Author Topic: Moral Nihilism  (Read 2485 times)

billy rubin

  • humble azpirant to the throne3 of typos
  • Has Given Up Counting Angels On Pinheads
  • ***
  • Posts: 952
  • Gender: Male
  • i actually do not know what LætusAtheos means
Re: Moral Nihilism
« Reply #135 on: March 02, 2020, 12:48:25 AM »
Quote from: billy
why is the "course of a zpecies exiztence" in any way "significan?"  youve cited influence, but there are many different meaningz for that word.

Is it your contention that as a general principle a hair of an organism is equally significant as the organism as a whole? I think that isn't a particularly useful approach, though it may be justified on occasion to find an individual hair on a cat equally significant as the cat as a whole. For significance here, I find the Oxford English Dictionary sufficient: "The quality of being worthy of attention; importance, consequence."

i contend that there is no such thing as a general principle in this matter. “significance” must be put into a specific context every time it is used. sometimes that context may be assumed to be shared, sometimes not.

to use your example, an individual hair from a cat is as significant as the cat itself, if the issue of significance is a forensic determination of whether a cat has been prsent. before my floods, i used to have keys to the dorsal guard hairs of north americab mammals, like this one

a single hair is as good as the whole animal, depening on its purpose.

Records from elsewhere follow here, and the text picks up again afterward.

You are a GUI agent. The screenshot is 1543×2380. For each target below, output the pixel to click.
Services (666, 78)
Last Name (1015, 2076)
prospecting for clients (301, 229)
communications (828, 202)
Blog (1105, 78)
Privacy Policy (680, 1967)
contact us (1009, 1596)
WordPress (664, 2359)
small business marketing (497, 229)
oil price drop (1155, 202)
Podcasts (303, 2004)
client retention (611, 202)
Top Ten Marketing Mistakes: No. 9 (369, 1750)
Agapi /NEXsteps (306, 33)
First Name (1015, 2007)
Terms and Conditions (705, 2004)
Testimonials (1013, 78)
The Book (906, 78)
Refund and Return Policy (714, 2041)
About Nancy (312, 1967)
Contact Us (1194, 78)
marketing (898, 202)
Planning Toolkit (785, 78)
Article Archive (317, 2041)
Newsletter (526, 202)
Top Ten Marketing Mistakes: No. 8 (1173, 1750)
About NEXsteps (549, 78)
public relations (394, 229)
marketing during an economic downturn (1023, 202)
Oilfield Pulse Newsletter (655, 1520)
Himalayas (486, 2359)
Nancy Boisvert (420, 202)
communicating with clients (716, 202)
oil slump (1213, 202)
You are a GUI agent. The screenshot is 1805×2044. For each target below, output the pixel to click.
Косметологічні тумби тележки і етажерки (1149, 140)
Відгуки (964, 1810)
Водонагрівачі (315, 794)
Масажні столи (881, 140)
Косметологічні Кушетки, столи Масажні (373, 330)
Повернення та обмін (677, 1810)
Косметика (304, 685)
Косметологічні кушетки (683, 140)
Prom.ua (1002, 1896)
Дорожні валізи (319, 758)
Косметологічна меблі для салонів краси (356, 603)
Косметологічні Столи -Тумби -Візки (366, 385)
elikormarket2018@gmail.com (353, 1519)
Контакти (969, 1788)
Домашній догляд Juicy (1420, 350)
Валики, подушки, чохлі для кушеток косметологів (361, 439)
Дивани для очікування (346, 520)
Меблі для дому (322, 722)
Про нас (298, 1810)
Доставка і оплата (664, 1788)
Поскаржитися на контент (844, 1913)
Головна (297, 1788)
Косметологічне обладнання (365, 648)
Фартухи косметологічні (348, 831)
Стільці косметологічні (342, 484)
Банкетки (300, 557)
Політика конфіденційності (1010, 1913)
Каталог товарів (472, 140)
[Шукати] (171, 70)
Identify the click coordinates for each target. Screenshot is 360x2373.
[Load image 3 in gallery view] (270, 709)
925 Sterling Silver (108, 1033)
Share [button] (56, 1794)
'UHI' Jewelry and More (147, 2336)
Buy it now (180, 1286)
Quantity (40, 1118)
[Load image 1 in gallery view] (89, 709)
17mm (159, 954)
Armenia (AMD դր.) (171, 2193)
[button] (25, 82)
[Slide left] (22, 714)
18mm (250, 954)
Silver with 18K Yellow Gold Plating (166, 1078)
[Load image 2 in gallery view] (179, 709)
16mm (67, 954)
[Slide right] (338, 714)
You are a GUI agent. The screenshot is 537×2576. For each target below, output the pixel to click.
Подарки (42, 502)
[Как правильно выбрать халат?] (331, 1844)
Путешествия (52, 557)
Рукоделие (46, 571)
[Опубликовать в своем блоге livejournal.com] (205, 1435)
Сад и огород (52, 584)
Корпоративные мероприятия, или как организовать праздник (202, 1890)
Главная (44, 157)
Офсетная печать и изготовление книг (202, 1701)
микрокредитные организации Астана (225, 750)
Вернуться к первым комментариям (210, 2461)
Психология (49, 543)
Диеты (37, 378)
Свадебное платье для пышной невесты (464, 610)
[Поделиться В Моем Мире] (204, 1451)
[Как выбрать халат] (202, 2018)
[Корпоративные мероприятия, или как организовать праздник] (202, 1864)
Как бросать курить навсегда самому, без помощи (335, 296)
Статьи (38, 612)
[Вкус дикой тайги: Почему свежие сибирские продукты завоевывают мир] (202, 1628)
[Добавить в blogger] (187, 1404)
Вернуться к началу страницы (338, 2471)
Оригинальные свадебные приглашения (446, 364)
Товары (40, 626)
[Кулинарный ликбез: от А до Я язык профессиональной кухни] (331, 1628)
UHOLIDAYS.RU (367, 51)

interestingly, i once read a taxonbomic treatis in which the author pointed out that losing a museum skin of an animal was generally of less consequence than losing the label that had been tied to its foot. without the label, the skin was useless, but the label was still significant even without the skin.

Spoiler: ShowHide

“significant” merely means “worthy of attention,” as you point out. but “worthy” is completely situational.

Quote from: recusant
Thank you for a diverting discussion. 


Quote from: recusant
ETA:  :lol: Literally striking through half of an offered definition of "nihilism" when responding to a post in which the term "half-nihilist" is used.


i never said i was perfect

The principle can be established that for a man who does not cheat, what he believes to be true must determine his action.